A PR and is CI happy with the change. If all unit tests pass that’d be nice sign. Is there any test/code path that relies on close returning None?

guido · May 18, 2023, 11:05pm

Tests. And I suspect you shouldn’t be clearing errors so much.

ntessore · May 19, 2023, 12:00am

Sure, I can see the obvious tests. All existing tests pass (or so I think, doing make test).

Tests

class GeneratorCloseTest(unittest.TestCase):

    def test_close_no_return_value(self):
        def f():
            yield

        gen = f()
        gen.send(None)
        self.assertIsNone(gen.close())

    def test_close_return_value(self):
        def f():
            try:
                yield
                # close() raises GeneratorExit here, which is caught
            except GeneratorExit:
                return 0

        gen = f()
        gen.send(None)
        self.assertEqual(gen.close(), 0)

    def test_close_not_catching_exit(self):
        def f():
            yield
            # close() raises GeneratorExit here, which isn't caught and
            # therefore propagates -- no return value
            return 0

        gen = f()
        gen.send(None)
        self.assertIsNone(gen.close())

But you sounded very ominous about implementing this. Are you seeing cases where a naive implementation fails, and which should be tested?

storchaka · May 19, 2023, 5:40am

Consider the following cases:

Closing a not started generator.
Closing an exhausted generator.
Closing already closed generator.

Note that close() should be an idempotent operation.

guido · May 19, 2023, 5:47am

All the scenarios from Serhiy’s post.

ntessore · May 19, 2023, 7:08am

Thanks for these.

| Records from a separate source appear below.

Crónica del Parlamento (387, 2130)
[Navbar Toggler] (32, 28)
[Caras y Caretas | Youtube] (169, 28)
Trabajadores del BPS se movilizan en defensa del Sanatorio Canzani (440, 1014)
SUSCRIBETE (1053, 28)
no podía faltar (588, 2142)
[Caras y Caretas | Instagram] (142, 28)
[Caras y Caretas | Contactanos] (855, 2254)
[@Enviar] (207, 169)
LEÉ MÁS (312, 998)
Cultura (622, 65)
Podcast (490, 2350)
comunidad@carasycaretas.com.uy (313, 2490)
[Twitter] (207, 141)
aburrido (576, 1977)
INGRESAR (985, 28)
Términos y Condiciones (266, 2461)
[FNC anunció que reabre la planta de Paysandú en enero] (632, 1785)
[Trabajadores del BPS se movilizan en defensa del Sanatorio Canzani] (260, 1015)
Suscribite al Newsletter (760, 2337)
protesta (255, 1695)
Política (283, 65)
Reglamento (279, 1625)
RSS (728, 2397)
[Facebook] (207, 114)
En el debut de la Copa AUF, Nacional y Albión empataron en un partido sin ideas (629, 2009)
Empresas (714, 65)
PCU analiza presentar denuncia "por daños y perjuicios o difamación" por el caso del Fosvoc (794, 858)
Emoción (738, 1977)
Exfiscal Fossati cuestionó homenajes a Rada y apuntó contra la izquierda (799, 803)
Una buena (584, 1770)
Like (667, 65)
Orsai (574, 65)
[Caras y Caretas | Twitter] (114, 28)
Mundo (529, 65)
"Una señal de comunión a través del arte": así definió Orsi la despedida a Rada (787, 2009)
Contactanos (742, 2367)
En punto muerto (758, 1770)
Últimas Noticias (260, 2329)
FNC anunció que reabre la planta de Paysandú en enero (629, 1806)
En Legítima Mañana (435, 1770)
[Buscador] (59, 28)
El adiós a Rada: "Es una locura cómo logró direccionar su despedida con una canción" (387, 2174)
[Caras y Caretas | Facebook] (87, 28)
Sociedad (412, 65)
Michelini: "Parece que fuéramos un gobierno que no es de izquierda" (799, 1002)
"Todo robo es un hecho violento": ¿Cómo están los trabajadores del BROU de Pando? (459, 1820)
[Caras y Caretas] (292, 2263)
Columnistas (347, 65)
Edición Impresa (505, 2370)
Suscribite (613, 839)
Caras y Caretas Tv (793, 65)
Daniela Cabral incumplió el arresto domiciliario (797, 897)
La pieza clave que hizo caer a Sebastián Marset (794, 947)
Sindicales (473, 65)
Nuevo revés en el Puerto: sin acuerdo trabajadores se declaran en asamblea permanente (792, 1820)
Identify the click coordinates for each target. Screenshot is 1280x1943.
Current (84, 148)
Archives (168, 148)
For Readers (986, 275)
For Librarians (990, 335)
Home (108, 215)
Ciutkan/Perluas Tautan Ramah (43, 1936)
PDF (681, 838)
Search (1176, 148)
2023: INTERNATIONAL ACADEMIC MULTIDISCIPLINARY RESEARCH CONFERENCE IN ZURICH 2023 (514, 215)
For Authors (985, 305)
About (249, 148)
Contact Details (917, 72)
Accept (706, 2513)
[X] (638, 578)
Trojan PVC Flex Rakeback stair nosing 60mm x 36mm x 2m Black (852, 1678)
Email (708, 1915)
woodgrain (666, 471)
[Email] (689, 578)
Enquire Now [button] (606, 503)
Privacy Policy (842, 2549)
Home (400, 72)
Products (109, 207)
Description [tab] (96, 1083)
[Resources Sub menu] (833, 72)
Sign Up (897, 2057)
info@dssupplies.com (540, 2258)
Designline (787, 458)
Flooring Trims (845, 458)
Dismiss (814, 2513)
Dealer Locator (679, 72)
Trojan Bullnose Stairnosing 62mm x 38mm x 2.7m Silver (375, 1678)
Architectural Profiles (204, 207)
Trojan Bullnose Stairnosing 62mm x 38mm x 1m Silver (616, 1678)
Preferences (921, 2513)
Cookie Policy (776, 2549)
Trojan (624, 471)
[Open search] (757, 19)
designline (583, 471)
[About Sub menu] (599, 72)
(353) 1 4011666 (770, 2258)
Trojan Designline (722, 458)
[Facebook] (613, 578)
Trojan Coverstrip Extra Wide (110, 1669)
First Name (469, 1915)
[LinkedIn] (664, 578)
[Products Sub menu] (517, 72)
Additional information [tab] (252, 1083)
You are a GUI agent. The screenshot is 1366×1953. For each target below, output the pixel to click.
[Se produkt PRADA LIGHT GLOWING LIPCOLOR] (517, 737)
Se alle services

Since neither case generates a StopIteration, the close() behaves exactly as it does now.

More tests

    def test_close_not_started(self):
        def f():
            try:
                yield
            except GeneratorExit:
                return 0

        gen = f()
        self.assertIsNone(gen.close())

    def test_close_exhausted(self):
        def f():
            try:
                yield
            except GeneratorExit:
                return 0

        gen = f()
        next(gen)
        with self.assertRaises(StopIteration):
            next(gen)
        self.assertIsNone(gen.close())

    def test_close_closed(self):
        def f():
            try:
                yield
            except GeneratorExit:
                return 0

        gen = f()
        gen.send(None)
        self.assertEqual(gen.close(), 0)
        self.assertIsNone(gen.close())

In the last case, close() is idempotent in its effect on the generator, but of course only the first close() will handle a StopIteration and return a value.